Untangling the Genetic Threads of Alzheimer's: Insights into Risk Factors and Biomarkers

Abstract

Dementia is a comprehensive term that refers to illnesses characterized by a decline in cognitive memory and other cognitive functions, affecting a person's overall ability to operate. The exact causes of dementia are unknown to this day. The heterogeneity of Alzheimer's indicates the contribution of genetic polymorphism to this disease. This disease is the most prevalent and damaging illness. Studies indicate that the global prevalence of Alzheimer's disease (AD) exceeds 26 million individuals.
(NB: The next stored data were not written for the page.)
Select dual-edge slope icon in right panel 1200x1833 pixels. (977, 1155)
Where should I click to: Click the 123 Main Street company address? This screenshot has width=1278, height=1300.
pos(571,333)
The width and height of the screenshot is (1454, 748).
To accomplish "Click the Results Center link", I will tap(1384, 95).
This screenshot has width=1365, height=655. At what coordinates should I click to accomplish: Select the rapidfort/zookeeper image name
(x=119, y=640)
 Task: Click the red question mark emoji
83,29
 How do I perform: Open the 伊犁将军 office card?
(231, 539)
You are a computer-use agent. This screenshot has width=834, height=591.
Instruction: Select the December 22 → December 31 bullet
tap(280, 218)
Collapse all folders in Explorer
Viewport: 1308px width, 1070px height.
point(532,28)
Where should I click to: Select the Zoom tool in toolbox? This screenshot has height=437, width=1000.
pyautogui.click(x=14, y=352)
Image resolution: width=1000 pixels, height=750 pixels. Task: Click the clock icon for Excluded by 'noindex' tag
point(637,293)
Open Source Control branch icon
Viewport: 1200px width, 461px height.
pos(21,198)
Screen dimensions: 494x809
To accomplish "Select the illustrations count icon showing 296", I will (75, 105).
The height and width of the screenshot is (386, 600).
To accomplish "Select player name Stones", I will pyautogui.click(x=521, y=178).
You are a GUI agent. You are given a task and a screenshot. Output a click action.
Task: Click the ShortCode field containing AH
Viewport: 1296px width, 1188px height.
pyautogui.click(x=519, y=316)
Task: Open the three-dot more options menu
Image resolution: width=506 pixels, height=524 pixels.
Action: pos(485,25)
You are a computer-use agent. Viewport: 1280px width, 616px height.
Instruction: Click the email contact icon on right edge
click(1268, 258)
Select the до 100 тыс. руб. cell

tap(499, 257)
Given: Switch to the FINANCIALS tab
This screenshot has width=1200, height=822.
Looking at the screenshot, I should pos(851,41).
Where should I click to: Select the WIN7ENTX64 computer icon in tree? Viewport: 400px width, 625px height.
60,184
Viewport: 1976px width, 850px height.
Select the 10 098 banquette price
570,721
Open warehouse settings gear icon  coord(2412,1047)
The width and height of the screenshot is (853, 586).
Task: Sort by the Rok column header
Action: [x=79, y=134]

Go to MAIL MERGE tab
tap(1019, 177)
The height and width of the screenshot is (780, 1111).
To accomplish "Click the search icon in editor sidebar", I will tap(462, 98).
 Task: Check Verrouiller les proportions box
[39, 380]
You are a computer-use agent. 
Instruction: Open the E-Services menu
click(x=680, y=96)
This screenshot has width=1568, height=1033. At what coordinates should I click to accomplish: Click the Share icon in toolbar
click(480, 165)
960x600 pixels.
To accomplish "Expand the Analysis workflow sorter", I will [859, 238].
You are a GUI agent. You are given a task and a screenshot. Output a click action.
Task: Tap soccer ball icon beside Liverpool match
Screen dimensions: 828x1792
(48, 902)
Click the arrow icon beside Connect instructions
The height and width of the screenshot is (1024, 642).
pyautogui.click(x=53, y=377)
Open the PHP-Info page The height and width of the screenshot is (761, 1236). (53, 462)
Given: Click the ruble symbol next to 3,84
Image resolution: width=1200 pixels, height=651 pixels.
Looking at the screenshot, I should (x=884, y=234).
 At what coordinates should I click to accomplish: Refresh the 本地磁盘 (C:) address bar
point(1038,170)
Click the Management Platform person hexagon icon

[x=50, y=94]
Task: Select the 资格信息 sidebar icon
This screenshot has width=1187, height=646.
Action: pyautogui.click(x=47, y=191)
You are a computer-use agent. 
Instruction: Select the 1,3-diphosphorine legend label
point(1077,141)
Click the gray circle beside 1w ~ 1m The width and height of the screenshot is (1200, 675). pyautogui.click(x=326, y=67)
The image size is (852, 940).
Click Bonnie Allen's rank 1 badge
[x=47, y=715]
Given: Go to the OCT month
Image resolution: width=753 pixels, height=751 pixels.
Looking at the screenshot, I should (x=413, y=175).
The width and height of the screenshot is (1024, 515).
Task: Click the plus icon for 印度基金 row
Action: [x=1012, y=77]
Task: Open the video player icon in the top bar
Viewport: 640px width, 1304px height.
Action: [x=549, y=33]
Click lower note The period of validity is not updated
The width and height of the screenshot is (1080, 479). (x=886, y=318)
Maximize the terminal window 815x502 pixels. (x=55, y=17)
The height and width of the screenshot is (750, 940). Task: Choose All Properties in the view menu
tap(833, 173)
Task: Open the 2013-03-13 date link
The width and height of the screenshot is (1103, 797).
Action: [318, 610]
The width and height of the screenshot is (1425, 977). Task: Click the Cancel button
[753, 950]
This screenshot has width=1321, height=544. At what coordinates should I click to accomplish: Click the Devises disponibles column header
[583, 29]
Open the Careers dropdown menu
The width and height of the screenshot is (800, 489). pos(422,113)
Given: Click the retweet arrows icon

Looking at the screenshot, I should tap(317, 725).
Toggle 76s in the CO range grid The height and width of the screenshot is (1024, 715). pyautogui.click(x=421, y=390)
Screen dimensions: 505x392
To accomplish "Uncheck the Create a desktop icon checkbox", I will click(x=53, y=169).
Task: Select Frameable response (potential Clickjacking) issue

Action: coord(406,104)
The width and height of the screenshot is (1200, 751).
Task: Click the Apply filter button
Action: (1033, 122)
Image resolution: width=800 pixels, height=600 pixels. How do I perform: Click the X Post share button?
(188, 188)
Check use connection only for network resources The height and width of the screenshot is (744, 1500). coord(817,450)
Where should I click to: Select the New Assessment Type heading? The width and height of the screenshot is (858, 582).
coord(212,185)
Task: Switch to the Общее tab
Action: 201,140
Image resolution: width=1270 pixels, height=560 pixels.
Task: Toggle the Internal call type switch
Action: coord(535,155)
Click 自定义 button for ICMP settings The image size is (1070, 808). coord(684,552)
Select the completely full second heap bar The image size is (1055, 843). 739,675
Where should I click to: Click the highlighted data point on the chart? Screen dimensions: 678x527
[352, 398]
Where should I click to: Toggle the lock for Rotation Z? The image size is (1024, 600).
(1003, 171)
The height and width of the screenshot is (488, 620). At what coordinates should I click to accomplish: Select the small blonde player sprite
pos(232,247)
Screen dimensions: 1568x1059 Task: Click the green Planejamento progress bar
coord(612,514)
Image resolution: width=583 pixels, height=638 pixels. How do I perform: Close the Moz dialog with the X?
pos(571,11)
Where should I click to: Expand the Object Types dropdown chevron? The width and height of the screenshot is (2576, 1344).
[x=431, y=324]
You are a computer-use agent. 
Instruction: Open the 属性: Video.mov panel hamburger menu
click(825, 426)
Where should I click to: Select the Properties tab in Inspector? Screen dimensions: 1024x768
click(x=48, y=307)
Investigation of variations in many genes indicates that these variations may be linked to the susceptibility to AD. Additional genetic factors could potentially influence AD. Analysis of several single-nucleotide polymorphisms in this context reveals a correlation between certain variants and AD. Regardless, Alzheimer's disease is always influenced by a particular APOE gene allele. The study's findings indicate that risk of Alzheimer's disease (AD) is linked to polymorphisms in the following genes: BDNF, presenilin-1 (PS-1), presenilin-2 (PS-2), LRP, APP, CTSD,5-6HT, TREM2, TNF-α, LPL, Clusterin (CLU), SORL1 (Sortilin-Related Receptor), PICALM, Complement Receptor 1 (CR1), and APOE genes.